**Task goal**
All pictures are to be dropped, and the remaining data set down exactly.

**Data listing**
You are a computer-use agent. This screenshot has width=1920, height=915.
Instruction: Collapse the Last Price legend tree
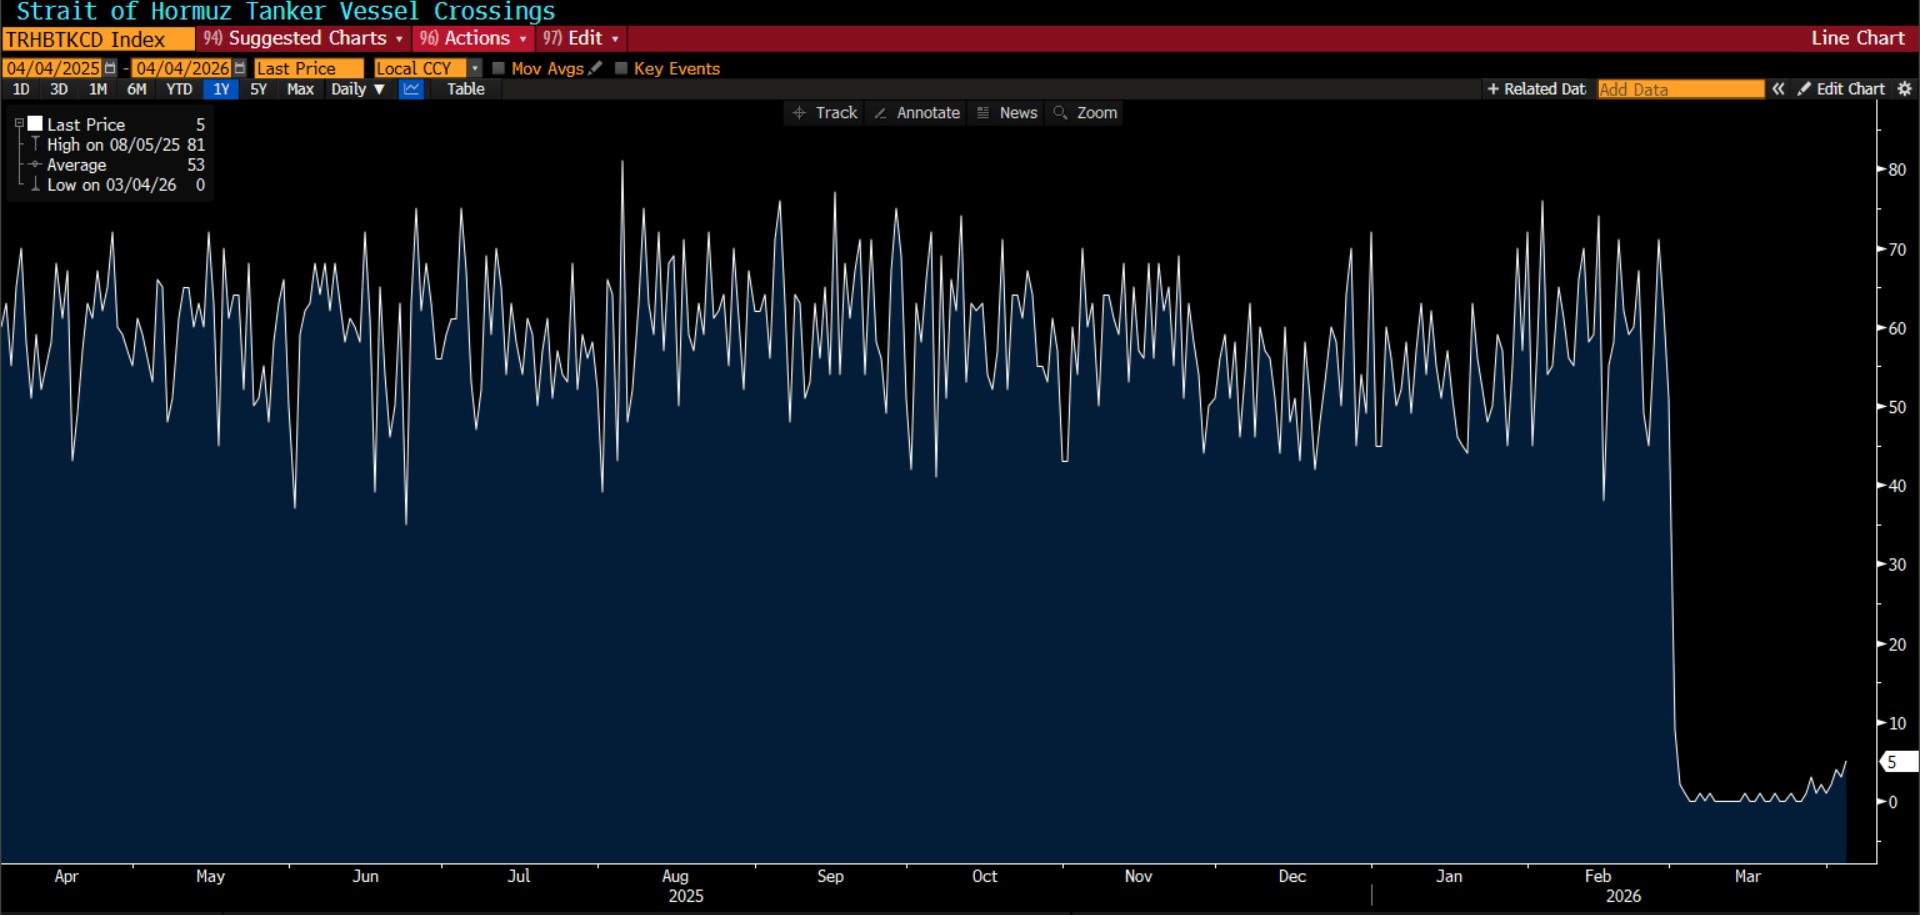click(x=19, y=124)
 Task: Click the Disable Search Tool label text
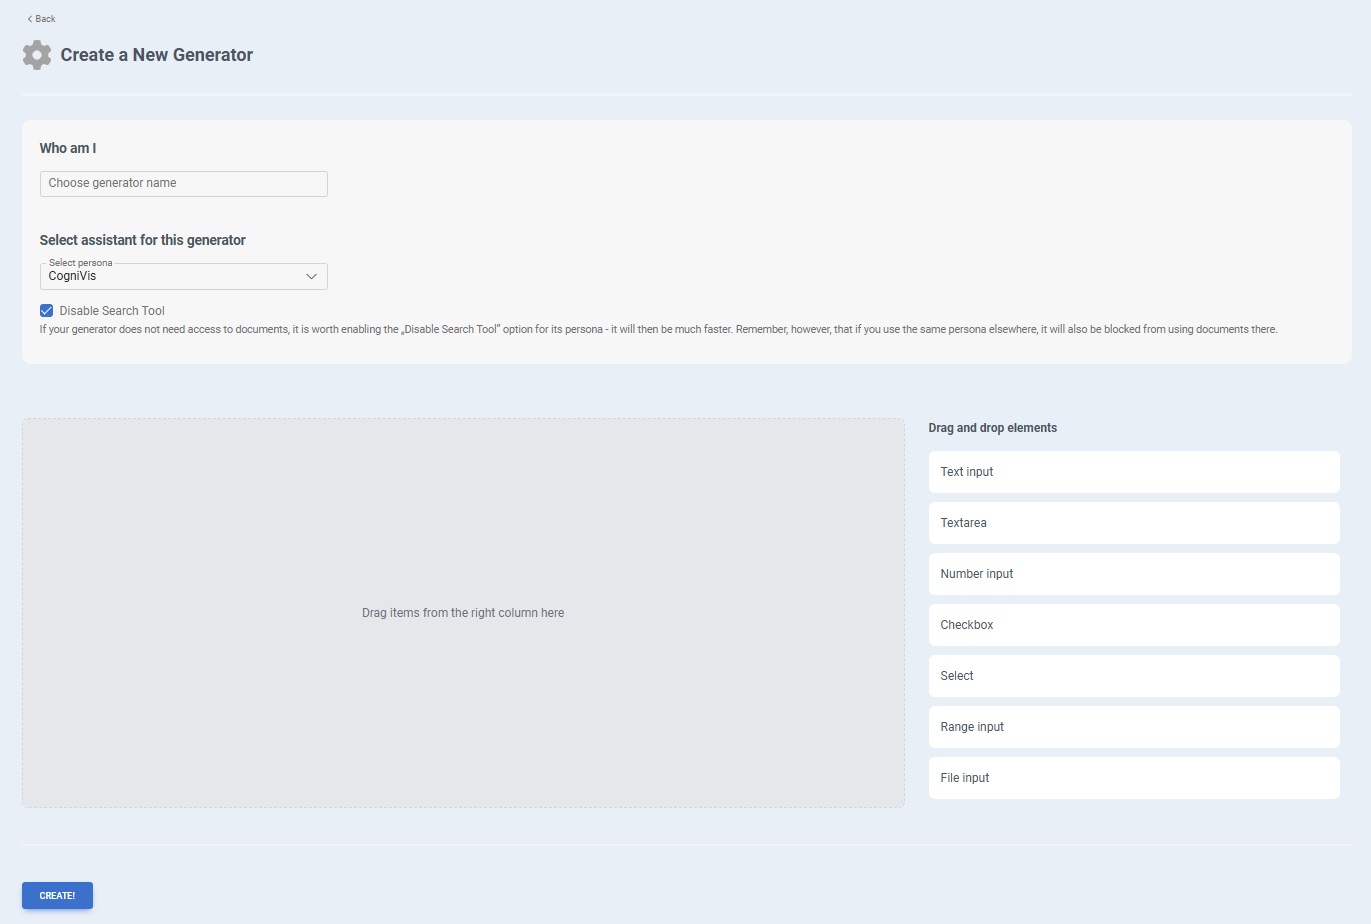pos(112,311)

**Expected answer**
You are a computer-use agent. This screenshot has width=1920, height=915.
Instruction: Collapse the Last Price legend tree
click(x=19, y=124)
 Task: Click the Disable Search Tool label text
pos(112,311)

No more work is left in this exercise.